━━ Extracted data
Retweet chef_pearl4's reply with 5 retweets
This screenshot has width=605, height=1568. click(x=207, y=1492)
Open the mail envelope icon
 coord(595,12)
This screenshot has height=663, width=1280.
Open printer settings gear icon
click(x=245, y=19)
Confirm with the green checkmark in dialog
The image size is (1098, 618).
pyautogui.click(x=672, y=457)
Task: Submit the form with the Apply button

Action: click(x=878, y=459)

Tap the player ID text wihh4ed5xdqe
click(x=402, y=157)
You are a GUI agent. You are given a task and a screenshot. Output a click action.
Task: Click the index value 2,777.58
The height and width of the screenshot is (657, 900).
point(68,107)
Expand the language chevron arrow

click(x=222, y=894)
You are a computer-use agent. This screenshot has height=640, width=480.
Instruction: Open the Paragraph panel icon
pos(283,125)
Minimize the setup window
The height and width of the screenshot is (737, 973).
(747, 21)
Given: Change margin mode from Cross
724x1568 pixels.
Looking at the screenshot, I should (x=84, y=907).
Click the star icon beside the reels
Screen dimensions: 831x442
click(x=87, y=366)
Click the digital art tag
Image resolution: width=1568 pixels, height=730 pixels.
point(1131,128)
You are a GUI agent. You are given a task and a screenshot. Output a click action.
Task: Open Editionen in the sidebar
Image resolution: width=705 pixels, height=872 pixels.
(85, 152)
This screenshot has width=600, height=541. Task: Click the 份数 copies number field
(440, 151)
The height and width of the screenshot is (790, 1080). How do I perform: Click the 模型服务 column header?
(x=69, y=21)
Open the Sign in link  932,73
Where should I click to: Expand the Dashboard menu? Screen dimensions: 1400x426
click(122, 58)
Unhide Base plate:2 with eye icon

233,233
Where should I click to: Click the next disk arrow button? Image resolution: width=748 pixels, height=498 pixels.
━━━━
### Work to be completed:
Exactly reproduce the lines of the entries above, from the one containing "The height and width of the screenshot is (790, 1080)." to the very last, and no others.

### Solution to this problem:
The height and width of the screenshot is (790, 1080). How do I perform: Click the 模型服务 column header?
(x=69, y=21)
Open the Sign in link  932,73
Where should I click to: Expand the Dashboard menu? Screen dimensions: 1400x426
click(122, 58)
Unhide Base plate:2 with eye icon

233,233
Where should I click to: Click the next disk arrow button? Image resolution: width=748 pixels, height=498 pixels.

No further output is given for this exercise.